Abgemischt wurde das aktuelle Album von Freiwild übrigens von dem Berliner Ton-Ingenieur Sascha „Busy“ Büren: Zu dessen weiteren musikalischen Partnern gehört zum Beispiel Peter Fox, der bei der Echo-Verleihung mit seiner Gruppe Seeed musiziert, oder Lena Meyer-Landrut, die ein Medley mit der Ostrockband Silly und dem Schlagerbarden Peter Plate aufführt. Auch wenn also Freiwild selbst abwesend sind: Ihre musikalische Großfamilie tummelt sich beim Echo munter.

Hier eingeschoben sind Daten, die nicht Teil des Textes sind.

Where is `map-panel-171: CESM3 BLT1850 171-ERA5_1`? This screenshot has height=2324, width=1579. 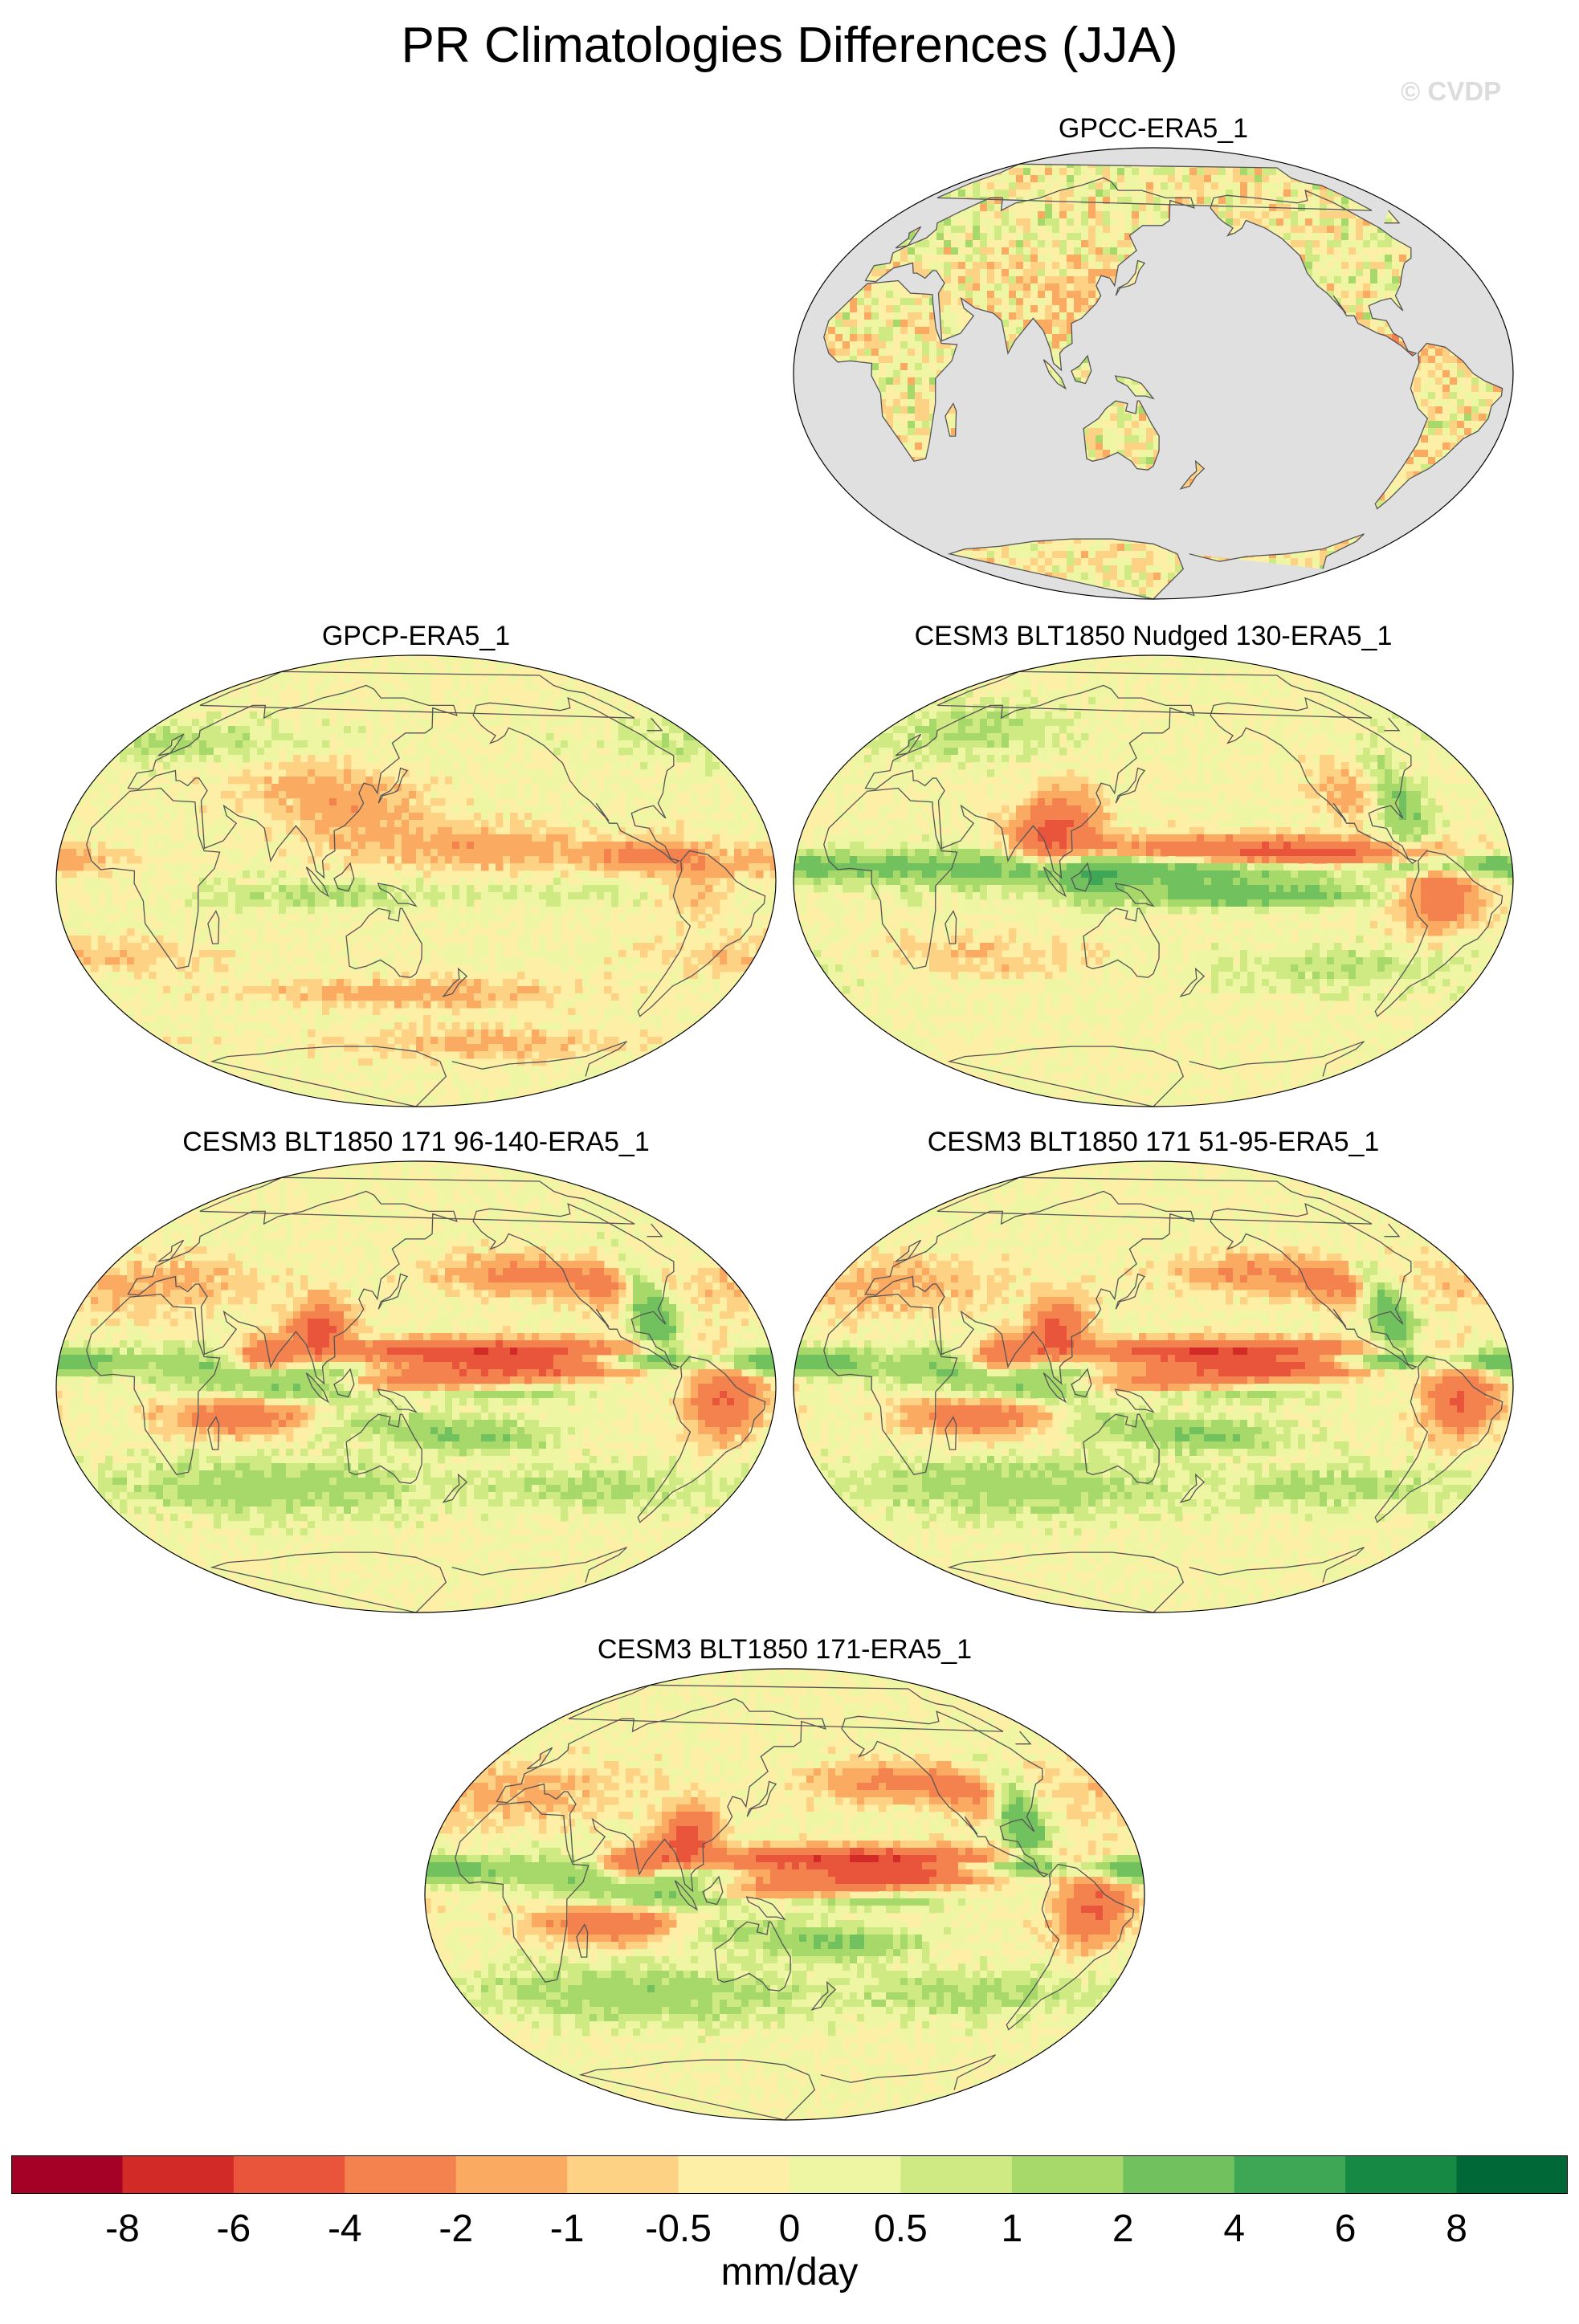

Den Preis für das „Lebenswerk National“ erhält am Ende der kommunistische Protestliedermacher Hannes Wader. Nach einer Laudatio von Reinhard Mey darf er sein Lied „Heute hier, morgen dort“ zur Gitarre singen. Allerdings platzen nach wenigen Strophen mit einem lauten Knall Die Toten Hosen in seinen Auftritt und bratzen und schreien den armen alten Mann nieder; ein tragisches, geradezu herzzerreißendes Bild der Rücksichtslosigkeit und Gemeinheit.